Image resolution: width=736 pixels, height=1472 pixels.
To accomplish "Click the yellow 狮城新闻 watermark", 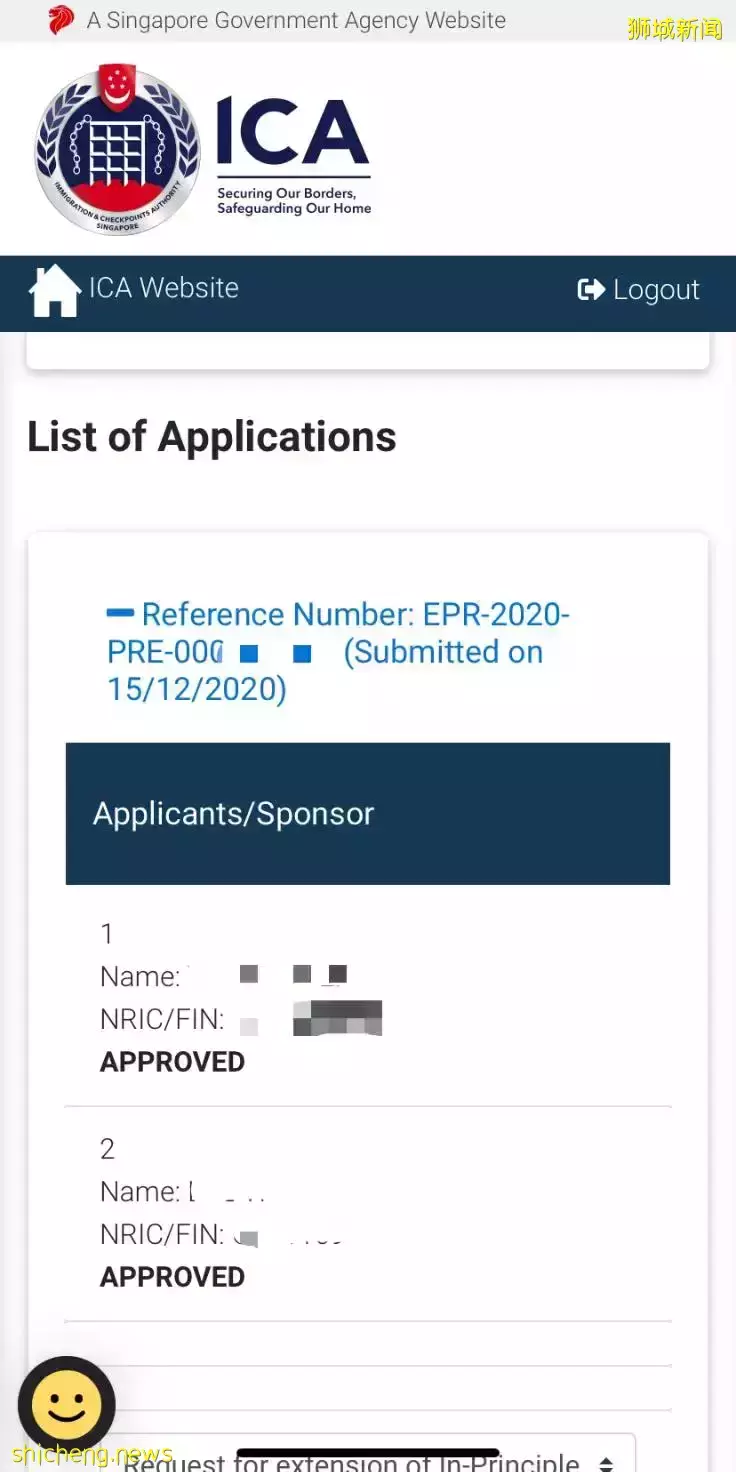I will click(x=675, y=29).
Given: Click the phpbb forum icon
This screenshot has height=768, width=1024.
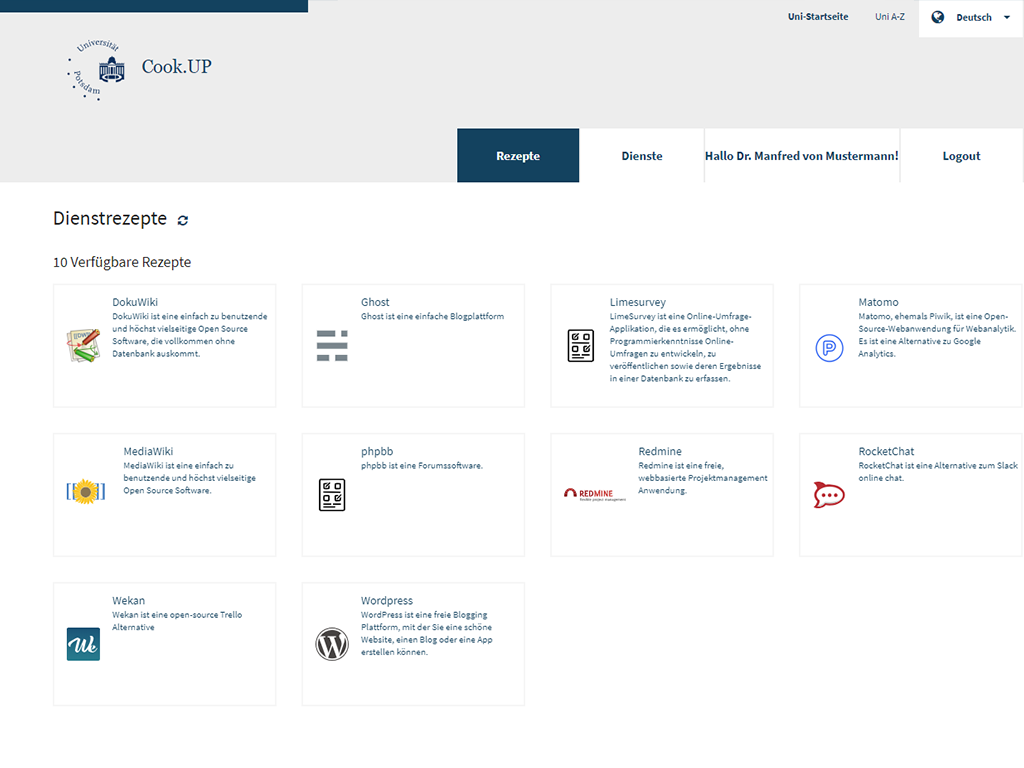Looking at the screenshot, I should coord(332,494).
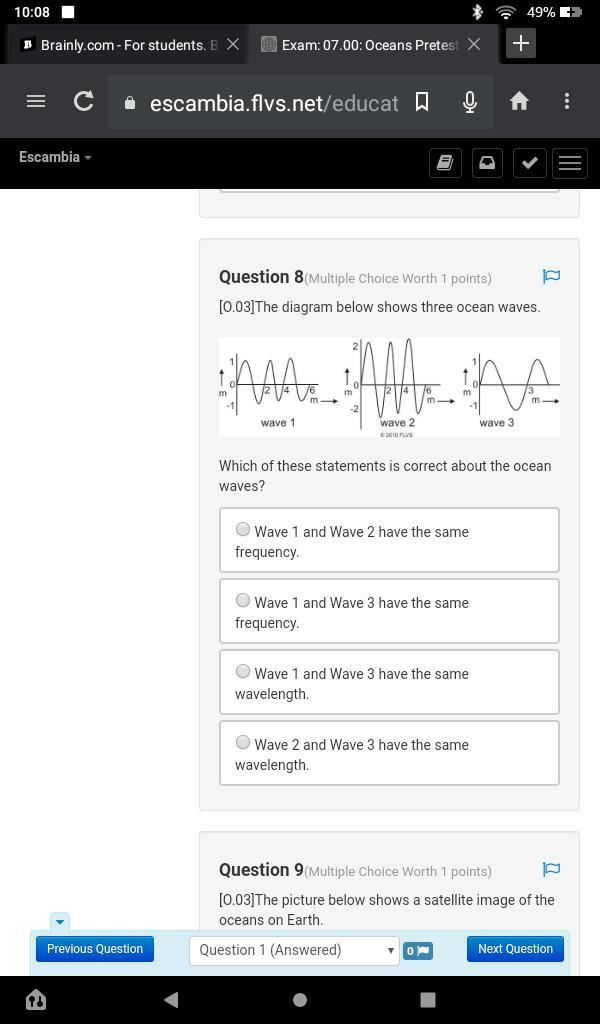Screen dimensions: 600x1024
Task: Reload the current page
Action: click(84, 101)
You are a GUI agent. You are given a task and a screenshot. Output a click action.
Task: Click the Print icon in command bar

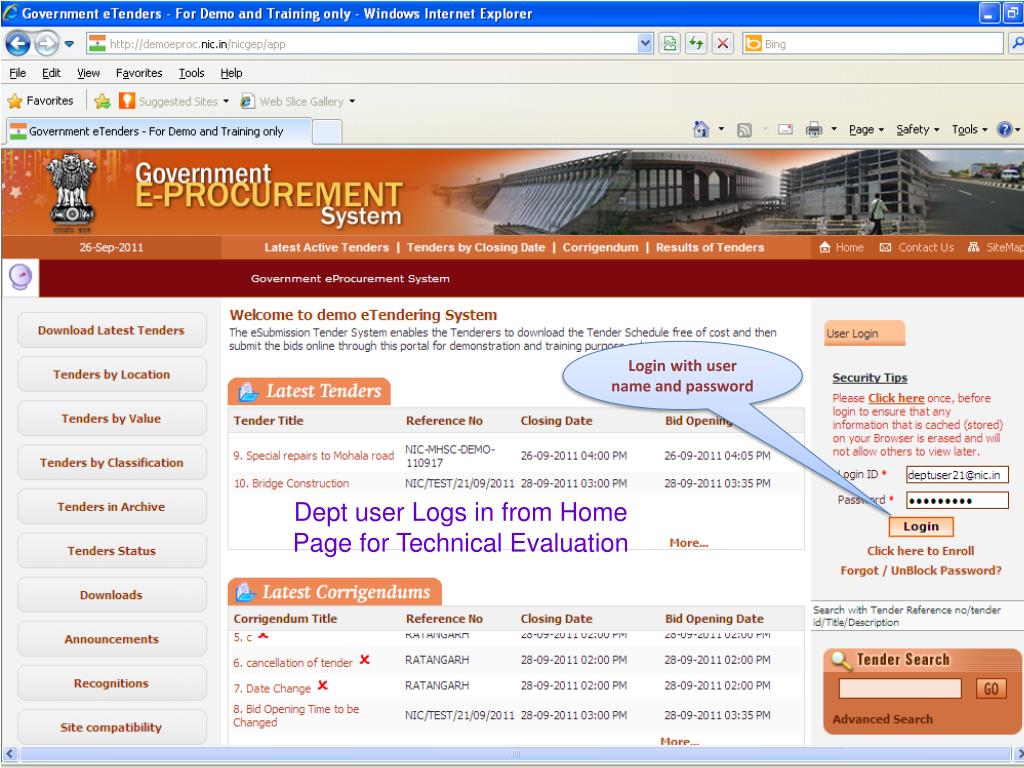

--- Problem requirements ---
Spot every line in the entries that includes the word "icon", and copy each one out.

--- Solved problem ---
Given: Click the phpbb forum icon
Task: Click the Print icon in command bar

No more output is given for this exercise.